→ **WHAT IS REQUIRED**: All lines from the one containing "The height and width of the screenshot is (434, 670)." down to the one containing "Given: Open the", both ends included, are to be given again exactly; omit the rest of the listing below.

→ **DATA EXTRACTS**:
________________

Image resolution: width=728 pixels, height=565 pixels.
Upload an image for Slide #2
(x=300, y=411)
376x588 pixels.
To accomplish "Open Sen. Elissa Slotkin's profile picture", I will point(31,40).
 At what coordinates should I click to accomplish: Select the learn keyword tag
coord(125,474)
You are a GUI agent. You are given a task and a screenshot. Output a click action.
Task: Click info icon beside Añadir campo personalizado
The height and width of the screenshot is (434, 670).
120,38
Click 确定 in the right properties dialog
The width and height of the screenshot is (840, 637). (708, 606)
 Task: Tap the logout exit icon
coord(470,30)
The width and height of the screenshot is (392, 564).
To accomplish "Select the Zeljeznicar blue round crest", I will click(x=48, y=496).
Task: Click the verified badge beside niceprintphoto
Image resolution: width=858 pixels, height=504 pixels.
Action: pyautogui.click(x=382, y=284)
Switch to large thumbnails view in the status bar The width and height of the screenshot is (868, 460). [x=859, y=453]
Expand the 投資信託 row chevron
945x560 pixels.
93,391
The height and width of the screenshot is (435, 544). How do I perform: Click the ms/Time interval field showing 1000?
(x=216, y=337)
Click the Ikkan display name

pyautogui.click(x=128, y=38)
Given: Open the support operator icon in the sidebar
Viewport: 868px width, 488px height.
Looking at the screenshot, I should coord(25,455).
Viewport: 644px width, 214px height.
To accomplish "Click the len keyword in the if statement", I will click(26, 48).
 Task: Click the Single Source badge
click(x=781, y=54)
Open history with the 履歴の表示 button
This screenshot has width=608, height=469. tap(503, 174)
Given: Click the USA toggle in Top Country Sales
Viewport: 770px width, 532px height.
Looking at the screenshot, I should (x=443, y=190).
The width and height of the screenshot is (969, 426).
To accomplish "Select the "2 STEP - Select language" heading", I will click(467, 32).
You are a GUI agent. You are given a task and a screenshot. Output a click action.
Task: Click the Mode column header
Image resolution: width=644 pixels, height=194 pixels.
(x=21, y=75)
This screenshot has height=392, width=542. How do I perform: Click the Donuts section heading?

________________

→ **ANSWER TO THIS EXERCISE**:
The height and width of the screenshot is (434, 670).
120,38
Click 确定 in the right properties dialog
The width and height of the screenshot is (840, 637). (708, 606)
 Task: Tap the logout exit icon
coord(470,30)
The width and height of the screenshot is (392, 564).
To accomplish "Select the Zeljeznicar blue round crest", I will click(x=48, y=496).
Task: Click the verified badge beside niceprintphoto
Image resolution: width=858 pixels, height=504 pixels.
Action: pyautogui.click(x=382, y=284)
Switch to large thumbnails view in the status bar The width and height of the screenshot is (868, 460). [x=859, y=453]
Expand the 投資信託 row chevron
945x560 pixels.
93,391
The height and width of the screenshot is (435, 544). How do I perform: Click the ms/Time interval field showing 1000?
(x=216, y=337)
Click the Ikkan display name

pyautogui.click(x=128, y=38)
Given: Open the support operator icon in the sidebar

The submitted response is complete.